The red-brown pigment of the eggshell has been named oöporphyrin (Fischer and Kögl, 1923, 1924; Fischer and Müller, 1925; Bierry and Gouzon, 1939). This pigment may easily be converted into hematoporphyrin, which shows a red luminescence in ultraviolet light, of wave length of 3660 angstrom units, generated by a quartz-mercury lamp (Hulsebosch, 1927). Hematoporphyrin is probably related t hematin, which is a decomposition product of the hemoglobin of the blood.

The brown eggshells of the domestic fowl are rich in oöporphyrin. According to Voelker (1940), oöporphyrin is present in the shell of whit eggs (at least those of the chicken, duck, goose, pigeon, and owl) when they are laid, but it is quickly destroyed by light. Oöporphyrin was also found in the eggshells of many other species, including a number of passerine birds.

The blue-green pigment of some highly colored eggshells was named oöcyan by Sorby (1875). The chemical properties of this pigment indicate that it is a substance containing three pyrrole rings (Lemberg, 1931). According to Tixier (1945), the green pigment of the emu egg is the methyl ester of biliverdin IXa.

Now you know. How the colors are distributed (evenly across the surface, in spots or splotches) depends on where in the shell formation process the egg is when the pigments are deposited.
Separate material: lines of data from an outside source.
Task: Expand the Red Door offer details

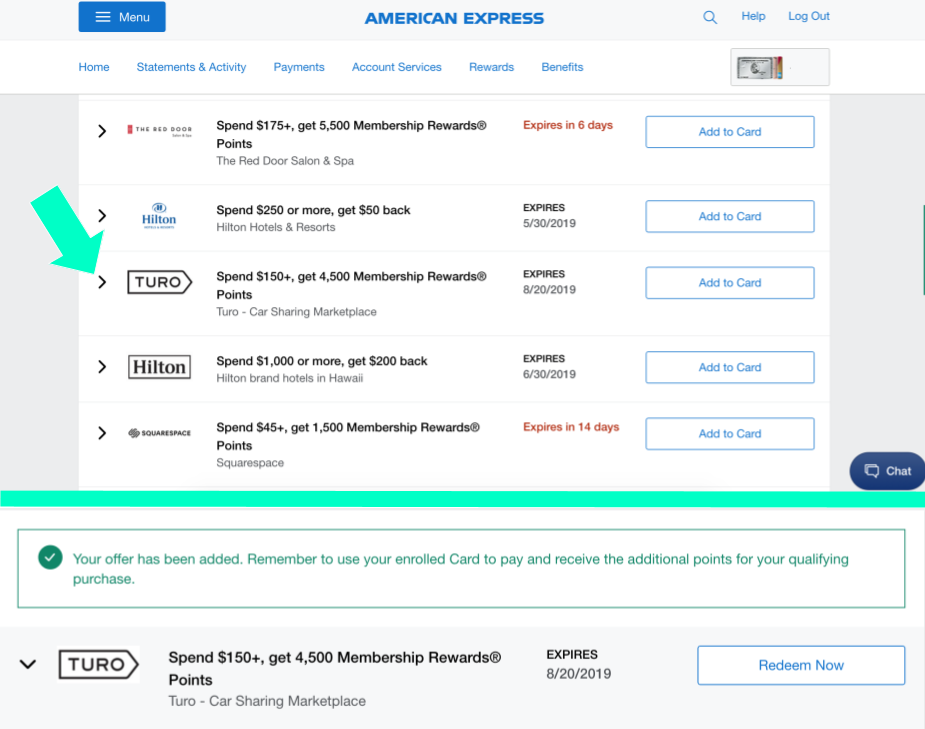Action: coord(102,131)
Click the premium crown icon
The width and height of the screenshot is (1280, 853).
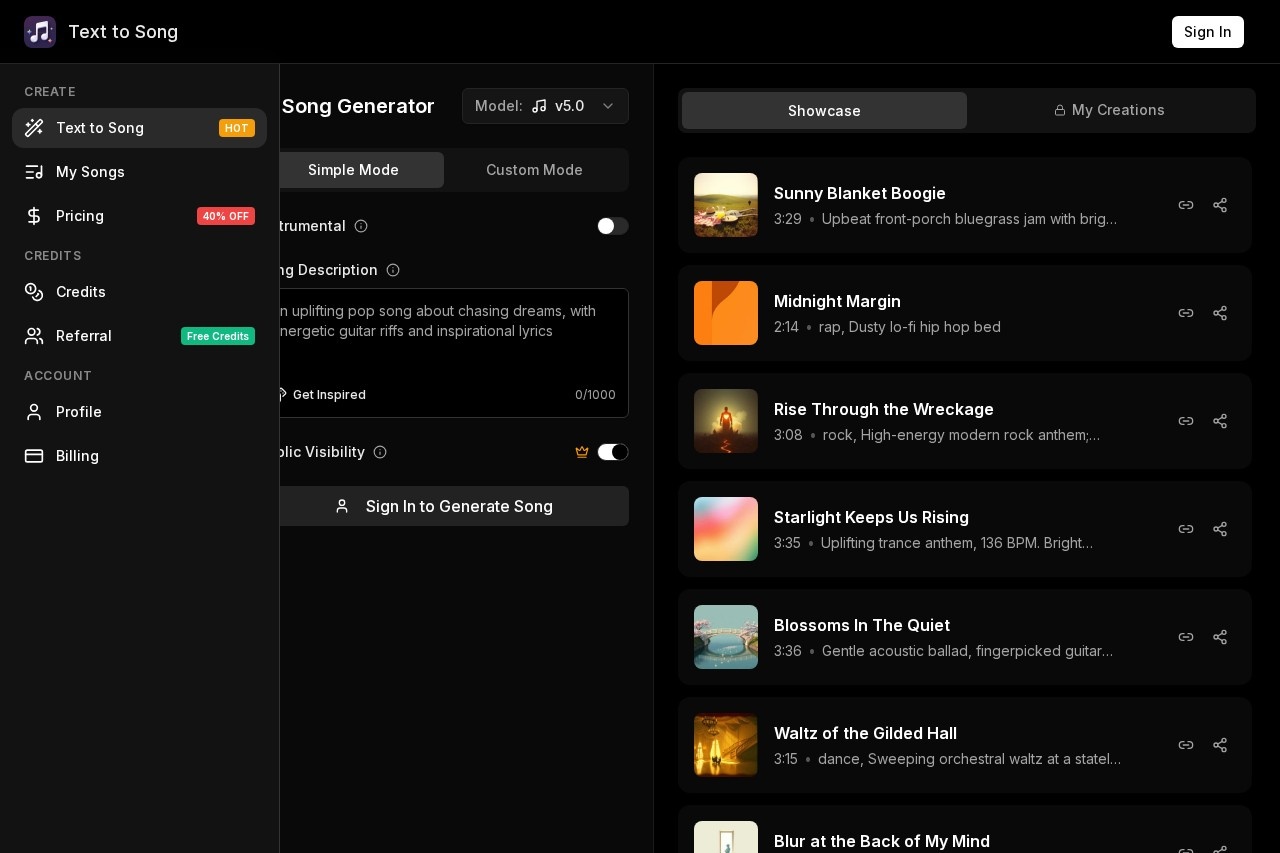pyautogui.click(x=582, y=452)
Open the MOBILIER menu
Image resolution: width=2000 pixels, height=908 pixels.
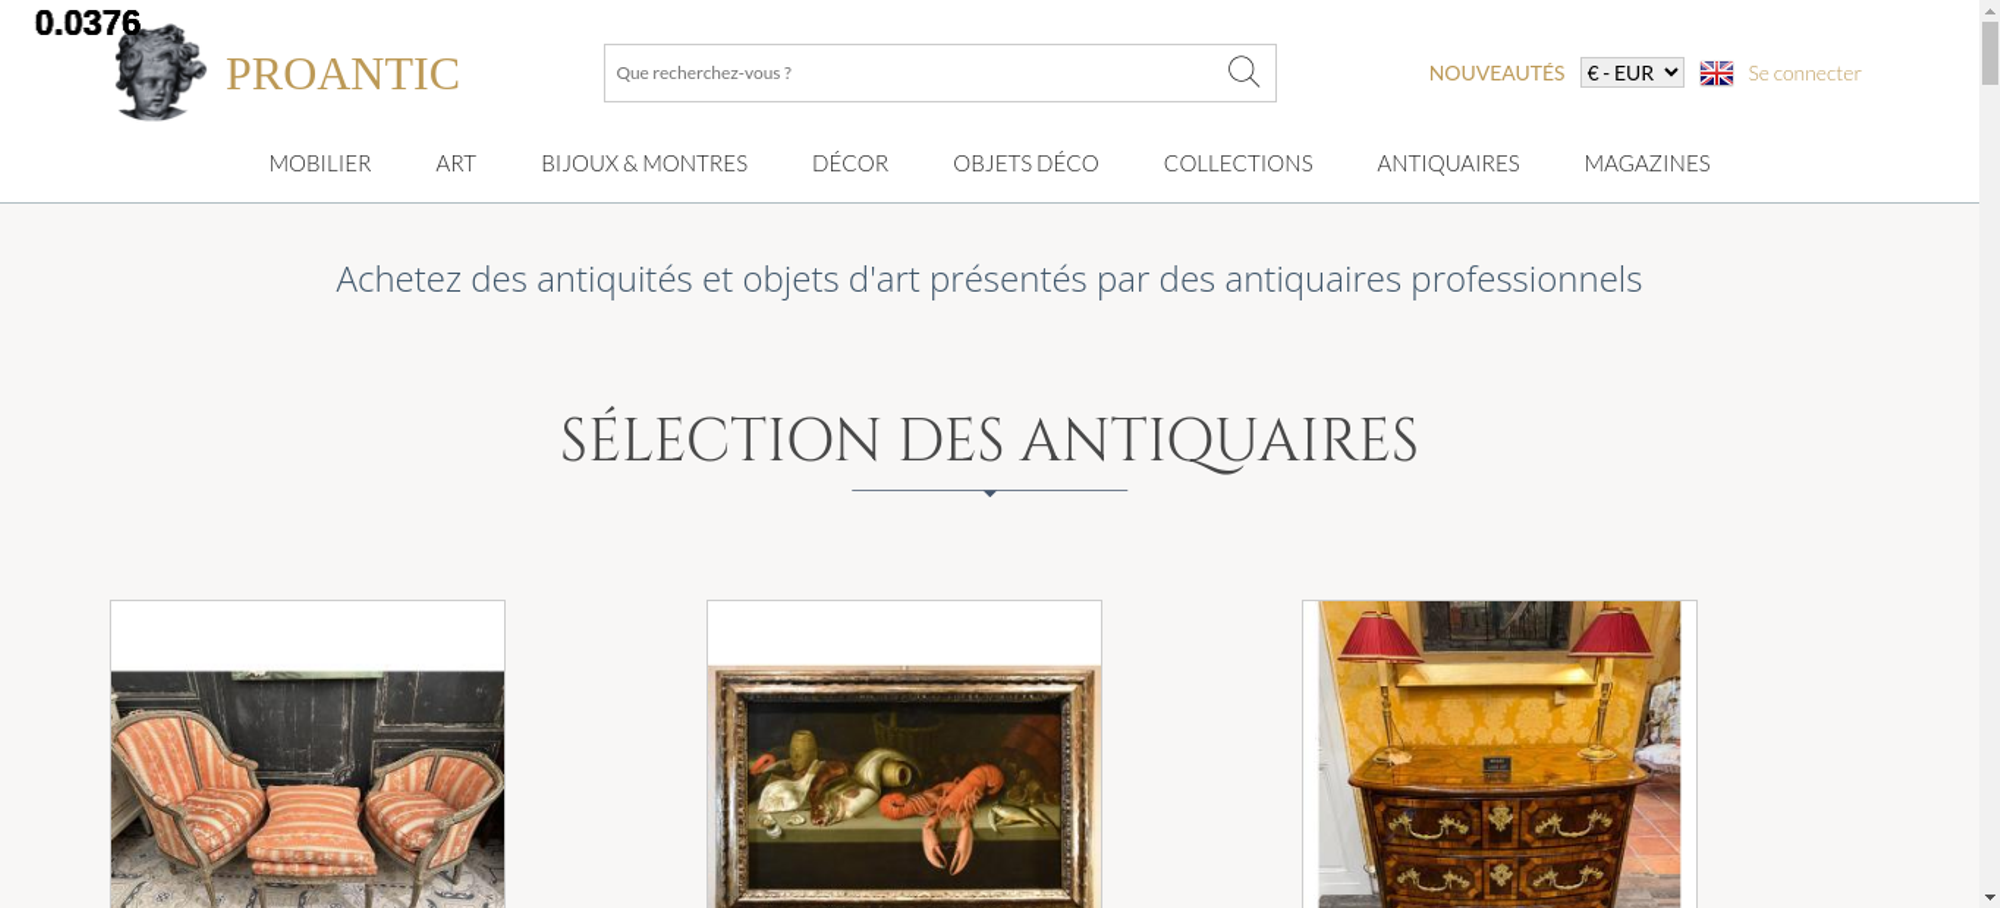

Being a thorough book, there is also a section on artistic uses of eggs and eggshells. The author includes the following paragraph and illustration:

Eggshell Mosaics.
The production of mosaics, by inlaying small pieces of glass, tile, enamel, or a variety of other substances, is an ancient craft that has frequently reached a high degree of artistry. It is also practiced as a hobby. Among the materials that have been used for this purpose is colored eggshell, which has been found adaptable for making many novel designs (Fig. 422). The shells are broken into pieces from 1/8 to ¼ inch in diameter, dyed, and glued to a base in the desired arrangement.